What is expected: Reproduce every one of the following items verbatim, line for line, with no changes.

Raw records

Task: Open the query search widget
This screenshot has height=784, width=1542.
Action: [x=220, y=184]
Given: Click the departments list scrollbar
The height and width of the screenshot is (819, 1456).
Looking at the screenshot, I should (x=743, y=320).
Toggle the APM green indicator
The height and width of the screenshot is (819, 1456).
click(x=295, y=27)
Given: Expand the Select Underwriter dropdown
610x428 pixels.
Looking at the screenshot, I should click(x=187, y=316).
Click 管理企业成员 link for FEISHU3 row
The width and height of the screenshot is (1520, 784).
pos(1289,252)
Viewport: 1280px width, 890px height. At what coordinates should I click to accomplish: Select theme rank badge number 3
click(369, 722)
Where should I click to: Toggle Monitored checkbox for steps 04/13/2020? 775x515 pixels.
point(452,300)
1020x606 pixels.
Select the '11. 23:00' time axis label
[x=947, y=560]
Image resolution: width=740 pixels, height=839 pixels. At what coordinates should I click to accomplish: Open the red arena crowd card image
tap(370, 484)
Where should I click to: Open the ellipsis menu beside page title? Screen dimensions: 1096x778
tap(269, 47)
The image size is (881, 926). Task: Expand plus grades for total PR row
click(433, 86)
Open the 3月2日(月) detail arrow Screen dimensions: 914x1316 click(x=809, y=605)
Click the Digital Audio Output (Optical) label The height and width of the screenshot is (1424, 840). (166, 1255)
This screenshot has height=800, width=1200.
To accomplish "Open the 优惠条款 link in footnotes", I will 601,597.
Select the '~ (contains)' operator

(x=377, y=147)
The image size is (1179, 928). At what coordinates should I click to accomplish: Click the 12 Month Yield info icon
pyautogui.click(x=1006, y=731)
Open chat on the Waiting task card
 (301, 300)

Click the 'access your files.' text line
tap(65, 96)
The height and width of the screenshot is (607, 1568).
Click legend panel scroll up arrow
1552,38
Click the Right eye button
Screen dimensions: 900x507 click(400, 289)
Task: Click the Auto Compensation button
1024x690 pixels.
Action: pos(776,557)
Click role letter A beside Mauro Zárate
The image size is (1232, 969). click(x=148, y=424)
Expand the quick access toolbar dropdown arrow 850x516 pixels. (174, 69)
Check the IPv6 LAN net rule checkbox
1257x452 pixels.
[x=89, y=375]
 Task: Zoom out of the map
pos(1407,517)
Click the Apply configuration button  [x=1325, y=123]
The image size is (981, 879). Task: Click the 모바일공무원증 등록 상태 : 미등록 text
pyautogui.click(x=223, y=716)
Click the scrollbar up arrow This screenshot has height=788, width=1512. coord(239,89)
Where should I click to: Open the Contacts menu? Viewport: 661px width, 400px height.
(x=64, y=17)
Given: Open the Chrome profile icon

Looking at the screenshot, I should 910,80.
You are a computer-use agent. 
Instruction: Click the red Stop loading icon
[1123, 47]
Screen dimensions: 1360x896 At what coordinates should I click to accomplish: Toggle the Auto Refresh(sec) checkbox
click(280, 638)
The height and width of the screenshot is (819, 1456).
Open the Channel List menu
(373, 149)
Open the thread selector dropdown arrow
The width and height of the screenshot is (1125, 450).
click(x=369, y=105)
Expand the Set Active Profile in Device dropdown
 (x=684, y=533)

Answer:
Task: Open the query search widget
This screenshot has height=784, width=1542.
Action: [x=220, y=184]
Given: Click the departments list scrollbar
The height and width of the screenshot is (819, 1456).
Looking at the screenshot, I should (x=743, y=320).
Toggle the APM green indicator
The height and width of the screenshot is (819, 1456).
click(x=295, y=27)
Given: Expand the Select Underwriter dropdown
610x428 pixels.
Looking at the screenshot, I should click(x=187, y=316).
Click 管理企业成员 link for FEISHU3 row
The width and height of the screenshot is (1520, 784).
pos(1289,252)
Viewport: 1280px width, 890px height. At what coordinates should I click to accomplish: Select theme rank badge number 3
click(369, 722)
Where should I click to: Toggle Monitored checkbox for steps 04/13/2020? 775x515 pixels.
point(452,300)
1020x606 pixels.
Select the '11. 23:00' time axis label
[x=947, y=560]
Image resolution: width=740 pixels, height=839 pixels. At what coordinates should I click to accomplish: Open the red arena crowd card image
tap(370, 484)
Where should I click to: Open the ellipsis menu beside page title? Screen dimensions: 1096x778
tap(269, 47)
The image size is (881, 926). Task: Expand plus grades for total PR row
click(433, 86)
Open the 3月2日(月) detail arrow Screen dimensions: 914x1316 click(x=809, y=605)
Click the Digital Audio Output (Optical) label The height and width of the screenshot is (1424, 840). (166, 1255)
This screenshot has height=800, width=1200.
To accomplish "Open the 优惠条款 link in footnotes", I will 601,597.
Select the '~ (contains)' operator

(x=377, y=147)
The image size is (1179, 928). At what coordinates should I click to accomplish: Click the 12 Month Yield info icon
pyautogui.click(x=1006, y=731)
Open chat on the Waiting task card
 (301, 300)

Click the 'access your files.' text line
tap(65, 96)
The height and width of the screenshot is (607, 1568).
Click legend panel scroll up arrow
1552,38
Click the Right eye button
Screen dimensions: 900x507 click(400, 289)
Task: Click the Auto Compensation button
1024x690 pixels.
Action: pos(776,557)
Click role letter A beside Mauro Zárate
The image size is (1232, 969). click(x=148, y=424)
Expand the quick access toolbar dropdown arrow 850x516 pixels. (174, 69)
Check the IPv6 LAN net rule checkbox
1257x452 pixels.
[x=89, y=375]
 Task: Zoom out of the map
pos(1407,517)
Click the Apply configuration button  [x=1325, y=123]
The image size is (981, 879). Task: Click the 모바일공무원증 등록 상태 : 미등록 text
pyautogui.click(x=223, y=716)
Click the scrollbar up arrow This screenshot has height=788, width=1512. coord(239,89)
Where should I click to: Open the Contacts menu? Viewport: 661px width, 400px height.
(x=64, y=17)
Given: Open the Chrome profile icon

Looking at the screenshot, I should 910,80.
You are a computer-use agent. 
Instruction: Click the red Stop loading icon
[1123, 47]
Screen dimensions: 1360x896 At what coordinates should I click to accomplish: Toggle the Auto Refresh(sec) checkbox
click(280, 638)
The height and width of the screenshot is (819, 1456).
Open the Channel List menu
(373, 149)
Open the thread selector dropdown arrow
The width and height of the screenshot is (1125, 450).
click(x=369, y=105)
Expand the Set Active Profile in Device dropdown
 (x=684, y=533)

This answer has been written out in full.